Because we hunger for hope, this meal also carries the promise of eternity with Christ. Scholars believe that Jesus had the fourth cup in mind when he spoke, I tell you, I will not drink of this fruit of the vine from now on until that day when I drink it anew with you in my Father’s kingdom. The fourth Passover cup marked God’s promise, I will take you as my own people, and I will be your God. Down through the centuries the Passover liturgy repeats words like these: This year we eat it in the land of bondage; next year in the land of promise.
Brian Pitre points out in his book on Jesus and the Jewish Roots of the Eucharist that when the Last Supper is viewed through Jewish eyes, Jesus did not actually finish his last Passover meal. This is extremely significant. Jesus not only altered the meal by focusing on his own body and blood rather than the flesh of the paschal lamb. He also seems to have deliberately left the Passover liturgy incomplete, by vowing not to drink of the fruit of the vine and by leaving the Upper Room without doing so…so when did he drink the fourth cup? He did not do it in the Upper Room. He did it when he drank the wine offered to him on the cross. He did at the very moment of his death.

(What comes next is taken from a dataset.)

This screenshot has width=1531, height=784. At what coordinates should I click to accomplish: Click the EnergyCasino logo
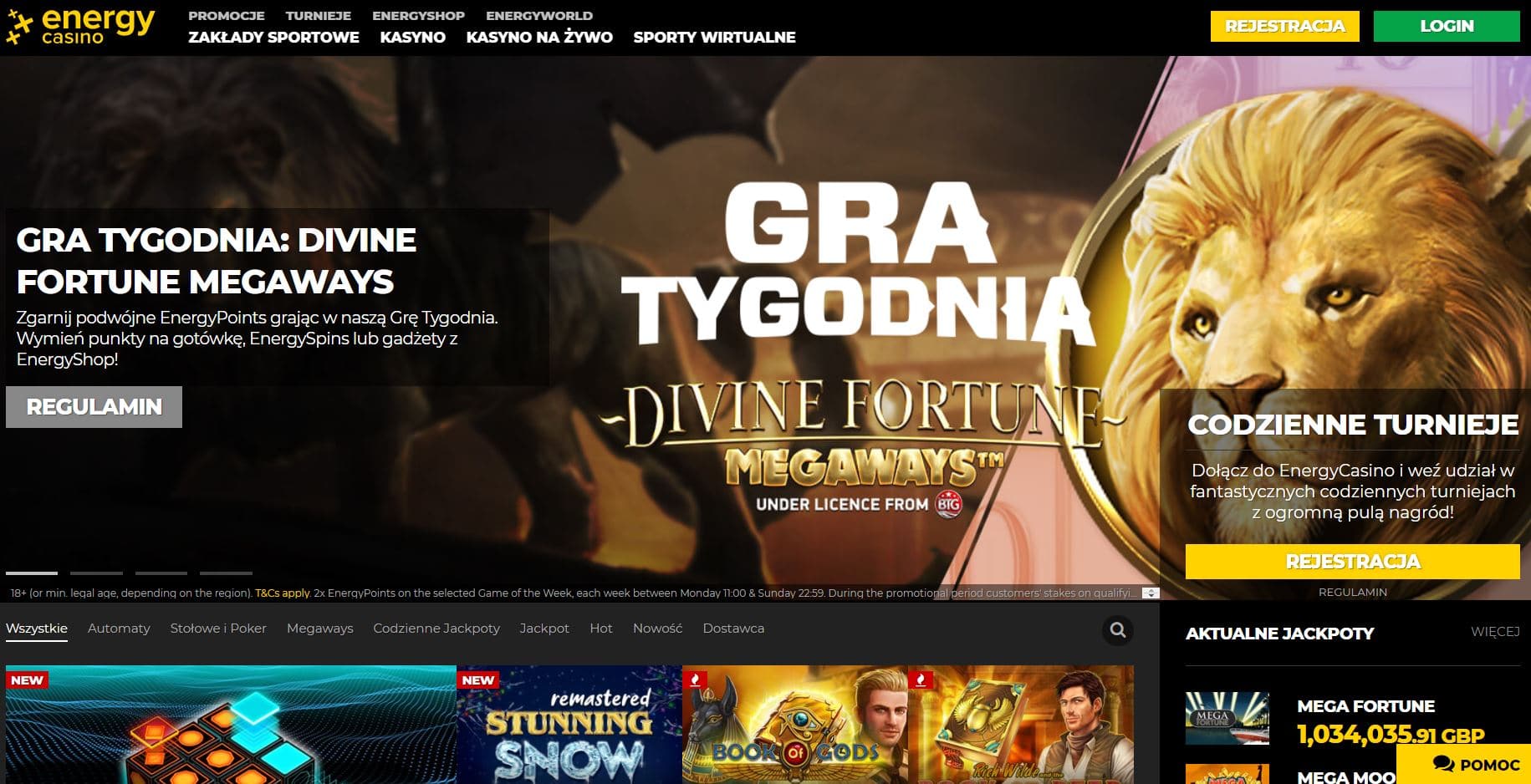click(x=81, y=26)
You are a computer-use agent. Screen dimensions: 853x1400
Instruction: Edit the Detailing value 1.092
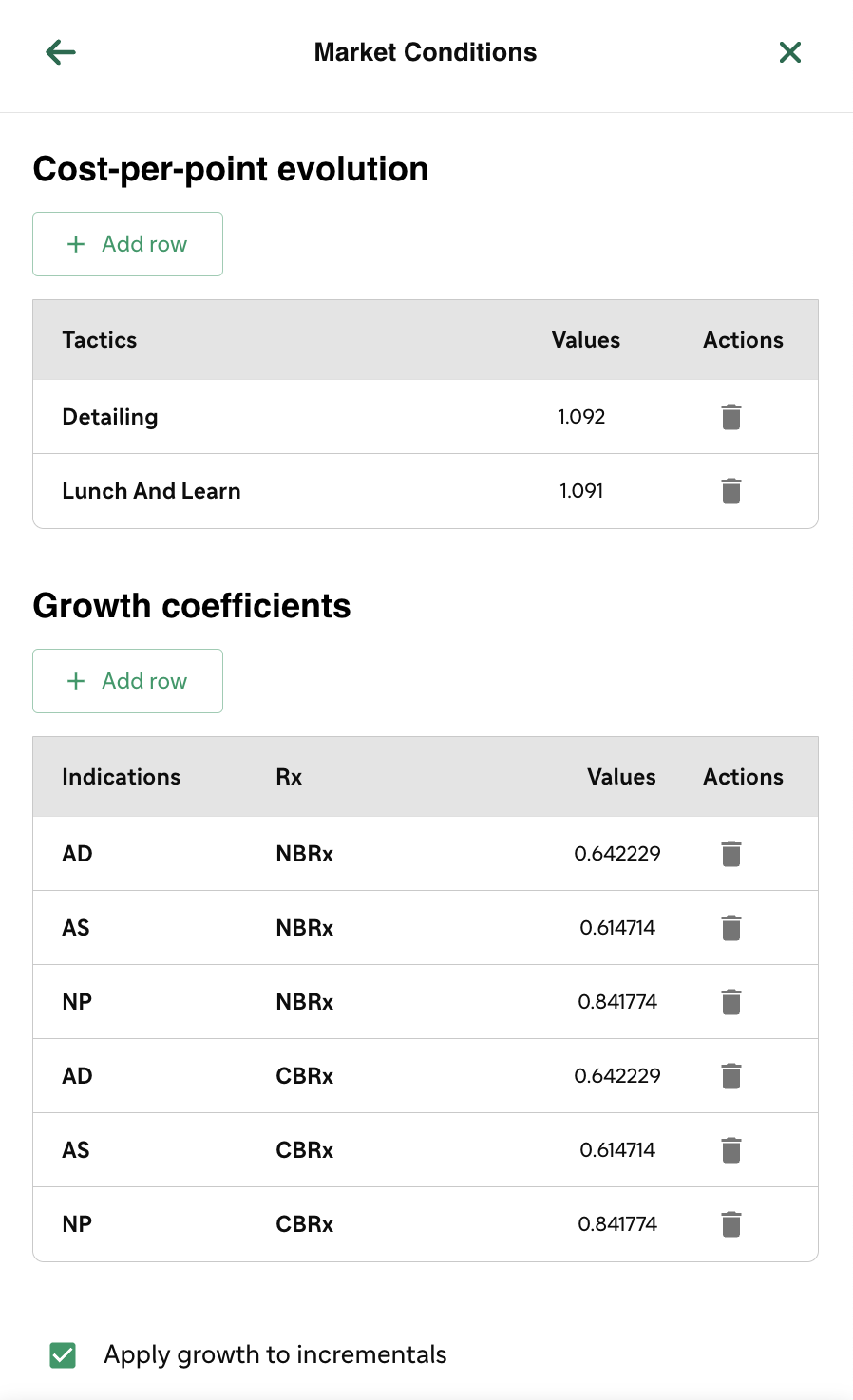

Pitre makes the point that Jesus extended his last Passover meal to include his own suffering and death, that by praying that the cup pass him by three times in Gethsemane, Jesus understood his death in terms of the Passover sacrifice, and by waiting to drink the last cup on the cross that Jesus united our celebration of the Eucharist with what happened on Calvary.
Every time we gather for Eucharist we are united with Jesus in an intimate way. A union which leads to being with him now and forever.